Daytona Beach experiences seasonal population changes, bustling with winter tourists and quieter summers. Beyond its appeal as a vacation spot, it offers a well-rounded lifestyle. Residents engage in fishing and golf while the Daytona International Speedway attracts NASCAR fans. The city balances outdoor activities with museums, theaters, and various amenities. Adjoining towns like Port Orange and Ormond Beach provide diverse living options. The cost of living is below the national average, with lower utility expenses and no state income tax. However, residents tend to earn less than the national average.

9. Youngstown, Ohio 

Image Source: Photo by Riccardo | Pexels
A cultural and economic resurgence-Youngstown | Pexels/Riccardo

Youngstown, positioned between Pittsburgh and Cleveland, still carries echoes of the 1970s steel industry collapse. Despite its Rust Belt past, the city is experiencing a cultural and economic resurgence, blending historical roots with the energy of a new generation. Once deserted, it now thrives with businesses, including restaurants, bars, galleries, and local shops. Organizations like the Youngstown Neighborhood Development Corporation focus on reviving urban neighborhoods, driven by the region's strong work ethic. In the true Midwestern spirit, Youngstown's friendly residents regularly come together to celebrate their community. The surrounding farmland offers opportunities for shopping at local farms and Amish markets, adding to the city's appeal.
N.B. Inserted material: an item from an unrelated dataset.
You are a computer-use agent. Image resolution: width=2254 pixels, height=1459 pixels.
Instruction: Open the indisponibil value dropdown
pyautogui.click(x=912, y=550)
10. Pittsburgh, Pennsylvania  

Image Source: Photo by Ryutaro Tsukata | Pexels
Parks and riverfronts | Pexels/Ryutaro Tsukata 

Pittsburgh, nicknamed Blitzburgh and Steel City, is undergoing a remarkable reinvention since the decline of the steel industry in the 1980s. Now known for its cleanliness and energy, the city offers nearly 2,000 acres of parks, including county, state, and riverfront options. Attracting major corporations, Pittsburgh surprises with its focus on technology and education, creating job opportunities that appeal to families and graduates. The housing market is more affordable compared to larger cities, contributing to the city's evolving reputation. Beyond the green spaces and economic growth, Pittsburgh's strong sense of community adds to its charm, making it a city on the rise.